The Battle of the Atlantic: How the Allies Won the War

The Battle of the Atlantic: How the Allies Won the War

Language: English

Pages: 560

ISBN: 0190495855

Format: PDF / Kindle (mobi) / ePub


"The only thing that ever really frightened me during the war was the U-boat peril," wrote Winston Churchill in his monumental history of World War Two. Churchill's fears were well-placed-the casualty rate in the Atlantic was higher than in any other theater of the entire war. The enemy was always and constantly there and waiting, lying just over the horizon or lurking beneath the waves. In many ways, the Atlantic shipping lanes, where U-boats preyed on American ships, were the true front of the war.

England's very survival depended on assistance from the United States, much of which was transported across the ocean by boat. The shipping lanes thus became the main target of German naval operations between 1940 and 1945. The Battle of the Atlantic and the men who fought it were therefore crucial to both sides. Had Germany succeeded in cutting off the supply of American ships, England might not have held out. Yet had Churchill siphoned reinforcements to the naval effort earlier, thousands of lives might have been preserved. The battle consisted of not one but hundreds of battles, ranging from hours to days in duration, and forcing both sides into constant innovation and nightmarish second-guessing, trying desperately to gain the advantage of every encounter. Any changes to the events of this series of battles, and the outcome of the war-as well as the future of Europe and the world-would have been dramatically different.

Jonathan Dimbleby's The Battle of the Atlantic offers a detailed and immersive account of this campaign, placing it within the context of the war as a whole. Dimbleby delves into the politics on both sides of the Atlantic, revealing the role of Bletchley Park and the complex and dynamic relationship between America and England. He uses contemporary diaries and letters from leaders and sailors to chilling effect, evoking the lives and experiences of those who fought the longest battle of World War Two. This is the definitive account of the Battle of the Atlantic.

Rommel's Desert Army (Men-at-Arms, Volume 53)

Closing the Ring (The Second World War, Volume 5)

Strong Men Armed: The United States Marines Against Japan

Leben mit dem Feind

 

 

 

 

 

 

 

 

 

 

 

 

 

 

 

 

 

 

Realizing that the U-boat killing spree was over, Dönitz withdrew his fleet from the coast of America and despatched it once more to the North Atlantic. The ‘Second Happy Time’, as it had been dubbed by the U-boat commanders, had run its dreadful course. For the loss of twenty-two of their own submarines, they had sunk upwards of 400 merchant ships in which some 5,000 individuals – servicemen, merchant sailors and civilian passengers, women and children among them – had perished. By any.

Ships yet to be accounted for would in due course arrive in Archangel; in which case, he averred, only a third of the convoy had been lost, a proportion ‘deemed acceptable having in mind necessity of supporting Russia’.3 This assessment was endorsed by Averell Harriman (who had helped negotiate the Lend-Lease deal with Stalin and had established close relations with Moscow in the process), subject to the proviso that future convoys were to prioritize the supply of tanks and planes over all other.

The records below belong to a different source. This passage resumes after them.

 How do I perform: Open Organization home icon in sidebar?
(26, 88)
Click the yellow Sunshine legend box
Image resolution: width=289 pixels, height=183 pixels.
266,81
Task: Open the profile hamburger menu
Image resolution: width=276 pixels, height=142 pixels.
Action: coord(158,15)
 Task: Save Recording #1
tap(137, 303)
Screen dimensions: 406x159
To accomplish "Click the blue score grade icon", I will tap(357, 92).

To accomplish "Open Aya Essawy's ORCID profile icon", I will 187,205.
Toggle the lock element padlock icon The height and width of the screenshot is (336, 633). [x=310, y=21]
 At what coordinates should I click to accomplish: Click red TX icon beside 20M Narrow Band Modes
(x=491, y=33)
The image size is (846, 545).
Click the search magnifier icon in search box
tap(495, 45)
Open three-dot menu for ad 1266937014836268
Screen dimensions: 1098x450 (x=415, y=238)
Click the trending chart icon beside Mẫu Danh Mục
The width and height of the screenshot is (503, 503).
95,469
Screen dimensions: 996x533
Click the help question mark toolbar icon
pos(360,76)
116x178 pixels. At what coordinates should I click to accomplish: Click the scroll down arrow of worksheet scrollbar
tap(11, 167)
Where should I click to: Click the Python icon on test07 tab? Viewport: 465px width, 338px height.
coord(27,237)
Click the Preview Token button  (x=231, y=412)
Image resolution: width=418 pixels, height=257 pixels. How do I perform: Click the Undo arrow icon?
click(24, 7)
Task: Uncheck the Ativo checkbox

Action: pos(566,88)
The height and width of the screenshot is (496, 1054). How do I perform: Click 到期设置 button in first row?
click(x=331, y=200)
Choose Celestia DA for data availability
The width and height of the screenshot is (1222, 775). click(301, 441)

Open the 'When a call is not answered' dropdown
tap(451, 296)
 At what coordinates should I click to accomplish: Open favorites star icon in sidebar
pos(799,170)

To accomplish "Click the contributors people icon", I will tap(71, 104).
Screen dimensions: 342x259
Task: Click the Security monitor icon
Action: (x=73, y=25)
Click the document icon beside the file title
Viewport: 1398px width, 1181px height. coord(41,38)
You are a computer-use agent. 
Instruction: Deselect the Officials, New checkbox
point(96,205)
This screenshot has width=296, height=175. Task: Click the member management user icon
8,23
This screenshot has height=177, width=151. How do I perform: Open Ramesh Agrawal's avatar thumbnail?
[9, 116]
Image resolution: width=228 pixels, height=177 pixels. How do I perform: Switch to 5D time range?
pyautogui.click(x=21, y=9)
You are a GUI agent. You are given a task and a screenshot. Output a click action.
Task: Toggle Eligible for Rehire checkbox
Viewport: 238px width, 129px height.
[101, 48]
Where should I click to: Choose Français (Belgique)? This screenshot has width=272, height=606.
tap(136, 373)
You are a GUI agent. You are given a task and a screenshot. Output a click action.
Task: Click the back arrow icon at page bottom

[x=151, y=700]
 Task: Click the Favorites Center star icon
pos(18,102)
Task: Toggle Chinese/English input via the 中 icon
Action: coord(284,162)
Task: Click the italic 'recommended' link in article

What he persisted in calling ‘the simple and bloodless operation’ of mining these neutral waters.18 Nor was he detained in this by the niceties of maritime law, telling his own officials how obvious it was that ‘we should be prepared to violate Norwegian neutrality’.19 In December he went a step further. Insisting that it ‘cannot be too strongly emphasized that British control of the Norwegian coast-line is a strategic objective of first-class importance’, he urged the invasion and occupation of.

Bleichrodt, was lurking some sixty miles further to the west, and had already detected the slow-moving convoy. A little after ten o’clock that night, the Benares shuddered violently and the ship was plunged into darkness. Mary Cornish, one of the volunteers escorting the children, heard ‘a muffled thud, followed by a noise of crashing glass and splintering woodwork’. U-48’s third torpedo – the first two had missed – struck the hull amidships, passing just below the cabins where the children had.

Ploughing steadily through a heavy swell when she was stopped by a U-boat in the South Atlantic some 700 miles off Freetown. With a complement of nine officers, twenty-nine crew, and eight passengers (including three women and a child), she was bound for Mozambique with a general cargo of commercial goods for the Portuguese colony. Claiming – illegitimately – he was acting in accordance with the Prize Rules, the U-boat’s captain, Jost Metzler, gave the Robin Moor’s passengers and crew time to.